Looks more like a propaganda piece that was written as an intended leak to the public
I see it as part of their softening up people to lay-offs. I believe that Intel has already had some significant lay-offs in 2019 and my guess is, more are coming. This piece will be part of a wider strategy whereby they're able to say "well, we did tell you challenging times were coming...".
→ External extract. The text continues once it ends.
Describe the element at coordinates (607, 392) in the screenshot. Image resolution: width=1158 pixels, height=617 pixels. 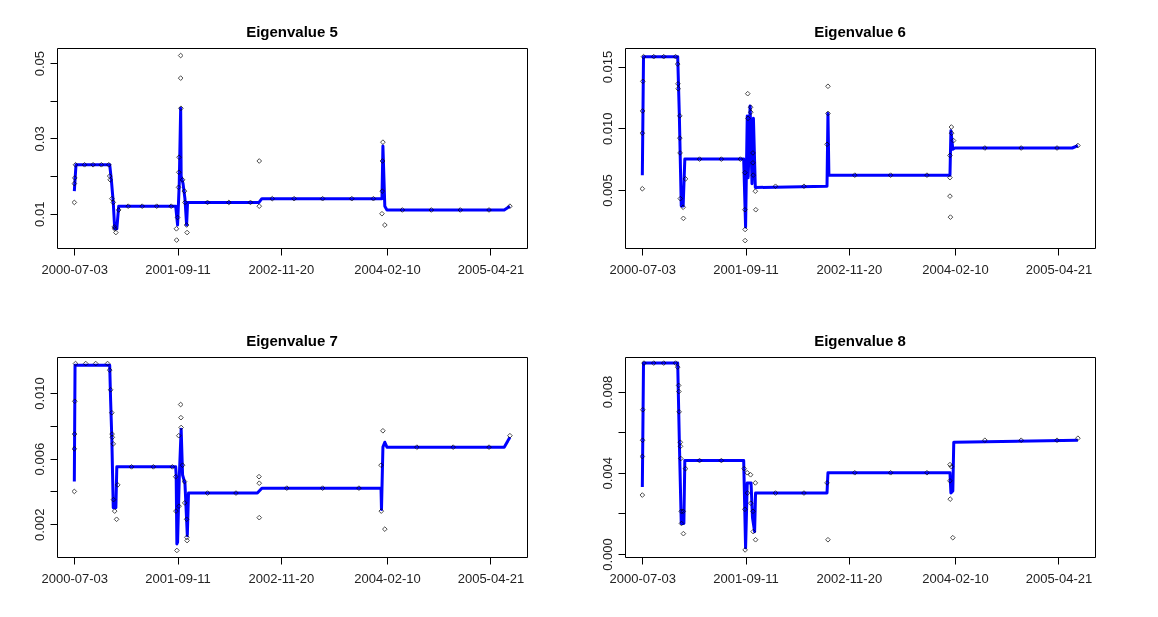
I see `y-tick-label: 0.008` at that location. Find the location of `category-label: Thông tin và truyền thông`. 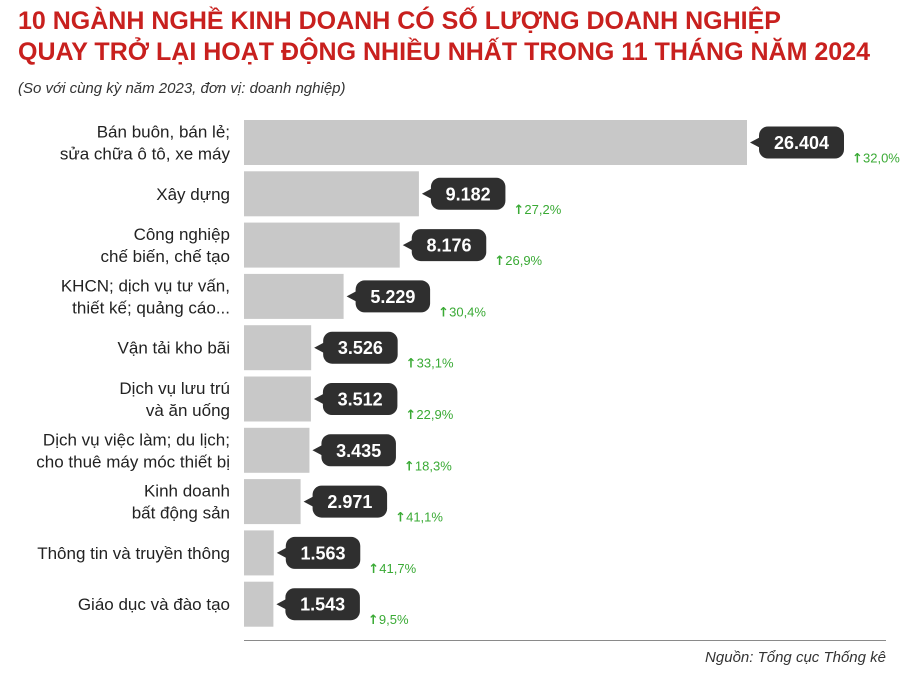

That, and shareholders will be asking questions about AMD vs Intel and they want a spin piece that says, "we know how this looks..."
 

JaredTheDragon

Posts: 679   +431
It's certainly curious to watch the intelligence community hobble itself like this, as well as the technical aspects of the Zen 2 arrays. It's like watching a Ford Mustang vs a Nissan Skyline, and almost as fun. Of course Intel as a brand was fading out and intelligence needed to shift brands. There's nothing sassy or saucy about NAMING your own company after yourself unless - wait for it - you're a bank.

AMD has always had the better methods. The Dozers/Piledrivers were hobbled on purpose, but even now they're still great processors. Intel as a brand was meant to sucker anyone and everyone who didn't care, and that worked flawlessly. But as enthusiasm grew, and it certainly HAS, AMD's usefulness has increased and thus their apparent success. It's not like Intel didn't have financial access to the same foundries, or enough to build their own.

It's just Intel's turn to get hobbled, now. Yin/yang. The same people own both companies, so all this debate is really just a manufactured advertising campaign. Guess what, we all fell for it.